Mesenchymal stem cell (MSC) therapy improves cardiac function after myocardial infarction (MI) in part via immune modulation. Myeloid-derived suppressor cells (MDSCs), defined as cells expressing the myeloid lineage markers cluster of differentiation CD11b and granulocyte-differentiation antigen Gr-1, are presumed to be recruited to sites of inflammation. However, it is not known whether the beneficial effects of MSC therapy for MI treatment are mediated by infiltrated MDSCs in infarcted hearts.

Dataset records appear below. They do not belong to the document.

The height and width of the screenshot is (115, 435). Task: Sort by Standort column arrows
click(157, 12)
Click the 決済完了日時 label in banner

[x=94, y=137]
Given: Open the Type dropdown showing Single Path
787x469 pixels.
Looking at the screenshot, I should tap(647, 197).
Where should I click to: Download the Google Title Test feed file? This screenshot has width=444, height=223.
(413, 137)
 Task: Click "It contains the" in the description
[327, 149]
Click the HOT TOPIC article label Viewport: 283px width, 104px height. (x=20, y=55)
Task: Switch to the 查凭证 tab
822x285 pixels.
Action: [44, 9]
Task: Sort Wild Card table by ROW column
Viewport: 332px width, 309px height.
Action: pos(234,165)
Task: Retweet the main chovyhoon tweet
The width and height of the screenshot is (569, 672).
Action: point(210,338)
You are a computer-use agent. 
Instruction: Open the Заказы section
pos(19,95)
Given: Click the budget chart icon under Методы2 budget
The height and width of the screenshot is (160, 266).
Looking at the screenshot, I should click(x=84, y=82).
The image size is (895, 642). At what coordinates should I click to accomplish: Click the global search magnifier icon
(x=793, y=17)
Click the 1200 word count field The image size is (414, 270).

Bone marrow-derived MSCs were injected into the peri-ischemic region of the myocardium after ligation of the proximal left coronary artery in a mouse model of MI. On days 1, 3, and 7, MDSC populations in blood and infarcted myocardium were examined by flow cytometry. At 1 day after MI, the number of CD11b(+)Gr-1(+) MDSCs was increased in the ischemic myocardium of MSC-injected as compared to saline-injected mice (P < 0.001), whereas no differences were observed between the two groups on days 3 and 7. Histological analysis confirmed that MDSC recruitment to the myocardium was higher in the MSC-injected group than in the control group 1 day after MI. MSC treatment increased mRNA levels of chemokine (C-C motif) ligand 2 (CCL2), C-X-C motif chemokine (CXCL5) macrophage colony-stimulating factor (M-CSF), and cyclooxygenase 2 (COX2) in infarcted hearts. These results indicate that MSC treatment increases MDSC infiltration into the infarcted heart in the early period after MI via modulation of CCL2, CXCL5, M-CSF, and COX2 expression.